On Friday the US Department of Labor announced that the US labor market added an astounding 271,000 jobs in October, according to the Bureau of Labor Statistics. This beat analysts’ expectations of a gain of 185,000 jobs. In the wake of this news, Asia Unhedged thinks it’s now time for Federal Reserve Chair Janet Yellen to do what she’s wanted to do for months and raise US interest rates.

Janet Yellen
Janet Yellen

Last month’s report showed the single best month for job growth in 2015, ending two consecutive months of poor reports when the numbers came in below 200,000.

“Job gains occurred in professional and business services, health care, retail trade, food services and drinking places and construction,” Friday’s jobs report said. “Over the prior 12 months, employment growth had averaged 230,000 per month.”

Everyone expected the Fed to raise rates in September, and when it didn’t the market reaction was less of relief and more of annoyance. The Fed’s indecision has showed it has an incoherent fiscal policy and created unnecessary volatility in global markets. Everyone knows the Fed wants to raise rates and everyone is prepared for it, so like the proverbial band-aid, just do it and rip it off quickly before another negative economic report gives the Fed more reason to dawdle.

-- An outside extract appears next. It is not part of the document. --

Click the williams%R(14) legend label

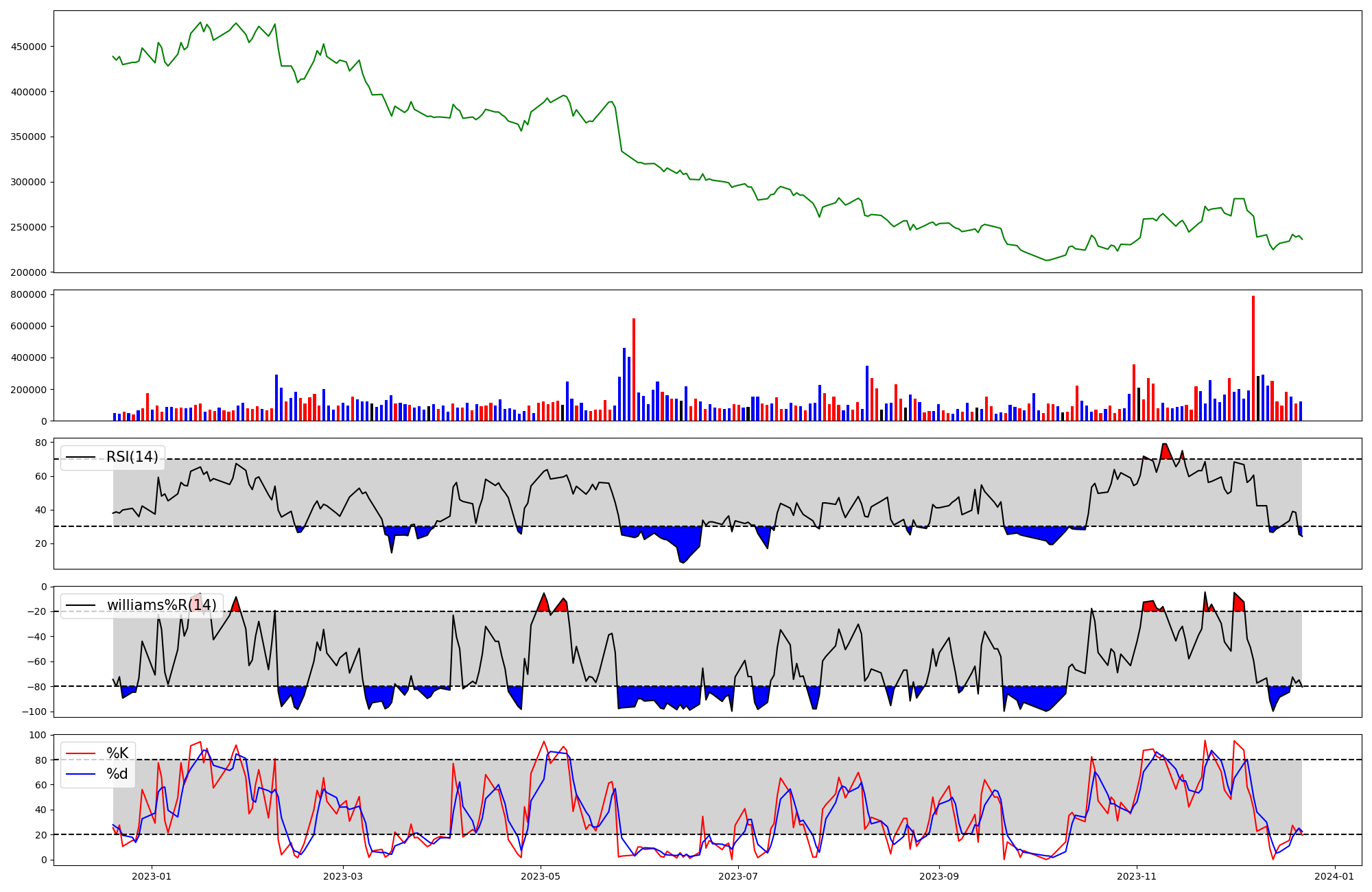(161, 605)
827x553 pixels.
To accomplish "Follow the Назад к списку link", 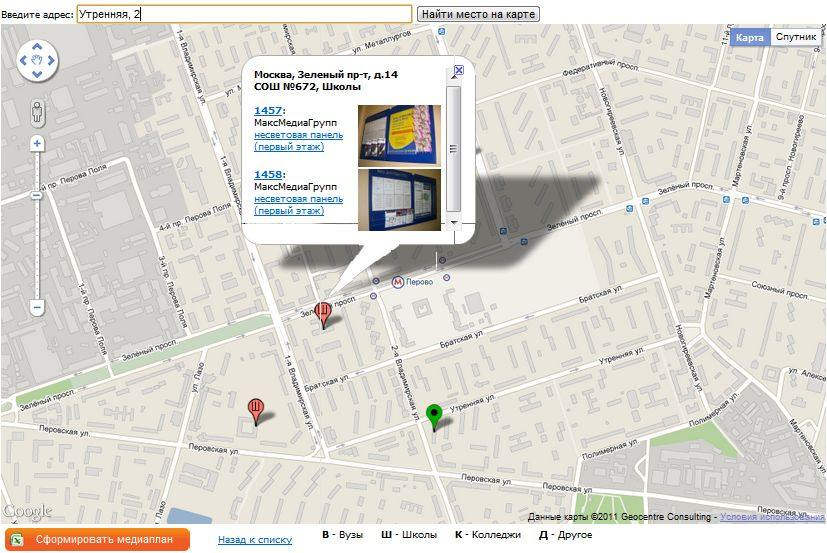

Asia Unhedged thinks the impending US rate hike provides the best of all opportunities for China to decouple it’s currency, the yuan, from the US dollar before it experiences another surge in its real effective exchange rate (REER) and makes a bad export situation worse. More importantly, a decoupling of exchange rates would free China to conduct an independent monetary policy as it opens the capital account further and to decisively lower its exorbitant real interest rates, which now range well above 6%. In two or three steps China should move to zero to 1% nominal rates and 3% real rates to get the economy back on track and counter the tightening and deflationary effects of accelerated reforms.